§ **Problem to work on**
Every line in the data below that holds "Bolighus" should be found and copied.

[Stored items]
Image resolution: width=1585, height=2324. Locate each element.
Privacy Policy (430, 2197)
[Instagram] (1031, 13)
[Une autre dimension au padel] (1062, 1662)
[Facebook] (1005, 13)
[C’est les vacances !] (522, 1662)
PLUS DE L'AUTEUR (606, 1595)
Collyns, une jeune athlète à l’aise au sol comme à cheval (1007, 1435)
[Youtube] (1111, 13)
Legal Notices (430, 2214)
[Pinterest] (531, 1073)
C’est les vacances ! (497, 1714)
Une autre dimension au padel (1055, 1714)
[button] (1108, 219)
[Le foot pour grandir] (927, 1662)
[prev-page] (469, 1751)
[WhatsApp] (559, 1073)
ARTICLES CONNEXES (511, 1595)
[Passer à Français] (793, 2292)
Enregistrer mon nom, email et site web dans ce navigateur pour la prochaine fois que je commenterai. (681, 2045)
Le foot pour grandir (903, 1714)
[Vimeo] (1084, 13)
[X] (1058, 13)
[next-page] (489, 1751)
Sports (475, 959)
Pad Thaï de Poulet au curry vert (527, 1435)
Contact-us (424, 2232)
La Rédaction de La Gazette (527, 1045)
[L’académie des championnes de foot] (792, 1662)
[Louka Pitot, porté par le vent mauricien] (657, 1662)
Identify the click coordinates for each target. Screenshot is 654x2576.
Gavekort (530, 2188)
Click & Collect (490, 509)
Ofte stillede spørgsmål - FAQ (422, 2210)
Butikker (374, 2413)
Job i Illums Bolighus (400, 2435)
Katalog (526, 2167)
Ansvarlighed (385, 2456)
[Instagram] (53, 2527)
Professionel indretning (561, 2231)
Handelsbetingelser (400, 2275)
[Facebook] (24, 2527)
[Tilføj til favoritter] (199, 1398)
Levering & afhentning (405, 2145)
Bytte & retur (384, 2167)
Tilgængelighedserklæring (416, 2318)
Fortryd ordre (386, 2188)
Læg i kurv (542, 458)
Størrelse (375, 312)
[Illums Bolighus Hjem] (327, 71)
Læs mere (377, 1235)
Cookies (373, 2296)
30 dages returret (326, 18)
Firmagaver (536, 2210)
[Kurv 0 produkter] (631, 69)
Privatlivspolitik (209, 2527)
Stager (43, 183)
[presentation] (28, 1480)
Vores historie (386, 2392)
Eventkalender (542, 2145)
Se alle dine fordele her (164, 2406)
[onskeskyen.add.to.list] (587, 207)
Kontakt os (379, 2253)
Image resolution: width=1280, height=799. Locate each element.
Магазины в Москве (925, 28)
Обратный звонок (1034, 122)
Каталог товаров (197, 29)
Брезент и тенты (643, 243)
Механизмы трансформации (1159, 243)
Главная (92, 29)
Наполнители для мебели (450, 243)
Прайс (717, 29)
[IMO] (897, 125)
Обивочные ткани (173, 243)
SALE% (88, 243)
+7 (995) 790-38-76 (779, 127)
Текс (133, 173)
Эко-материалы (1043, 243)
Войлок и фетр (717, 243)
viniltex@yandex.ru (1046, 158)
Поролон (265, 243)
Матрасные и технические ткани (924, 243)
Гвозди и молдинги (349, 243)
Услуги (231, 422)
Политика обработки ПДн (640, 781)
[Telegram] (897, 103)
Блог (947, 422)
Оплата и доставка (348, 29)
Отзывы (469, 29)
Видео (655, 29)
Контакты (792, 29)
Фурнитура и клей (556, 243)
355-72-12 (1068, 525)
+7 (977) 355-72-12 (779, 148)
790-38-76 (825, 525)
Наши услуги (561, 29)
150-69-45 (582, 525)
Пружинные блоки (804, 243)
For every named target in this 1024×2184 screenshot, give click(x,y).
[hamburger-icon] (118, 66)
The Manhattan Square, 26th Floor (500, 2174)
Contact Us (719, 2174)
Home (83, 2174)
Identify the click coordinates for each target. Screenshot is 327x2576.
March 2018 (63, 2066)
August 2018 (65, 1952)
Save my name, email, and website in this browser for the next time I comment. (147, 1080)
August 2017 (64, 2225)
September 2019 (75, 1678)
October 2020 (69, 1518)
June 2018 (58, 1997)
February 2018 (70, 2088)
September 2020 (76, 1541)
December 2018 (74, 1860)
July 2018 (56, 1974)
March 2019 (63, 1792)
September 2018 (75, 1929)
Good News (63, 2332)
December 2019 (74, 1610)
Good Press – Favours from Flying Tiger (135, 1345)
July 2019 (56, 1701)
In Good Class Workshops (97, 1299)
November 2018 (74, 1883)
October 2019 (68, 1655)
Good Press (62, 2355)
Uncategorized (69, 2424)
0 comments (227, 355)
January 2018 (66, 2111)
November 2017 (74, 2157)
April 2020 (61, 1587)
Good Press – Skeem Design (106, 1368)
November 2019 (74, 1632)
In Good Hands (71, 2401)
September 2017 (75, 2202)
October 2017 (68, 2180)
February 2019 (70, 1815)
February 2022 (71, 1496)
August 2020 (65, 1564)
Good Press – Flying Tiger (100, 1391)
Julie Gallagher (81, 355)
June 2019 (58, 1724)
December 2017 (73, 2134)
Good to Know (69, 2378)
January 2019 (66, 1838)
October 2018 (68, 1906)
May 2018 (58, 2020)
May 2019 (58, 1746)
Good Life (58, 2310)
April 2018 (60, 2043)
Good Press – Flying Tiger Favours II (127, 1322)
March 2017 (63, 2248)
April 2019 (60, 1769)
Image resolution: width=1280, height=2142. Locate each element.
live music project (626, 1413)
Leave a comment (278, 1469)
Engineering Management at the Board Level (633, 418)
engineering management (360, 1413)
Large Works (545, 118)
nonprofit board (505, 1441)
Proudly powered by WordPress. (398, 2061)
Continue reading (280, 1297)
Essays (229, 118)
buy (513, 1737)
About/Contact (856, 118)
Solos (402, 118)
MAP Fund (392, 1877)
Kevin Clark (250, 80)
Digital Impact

§ **Exercise solution**
Job i Illums Bolighus (400, 2435)
[Illums Bolighus Hjem] (327, 71)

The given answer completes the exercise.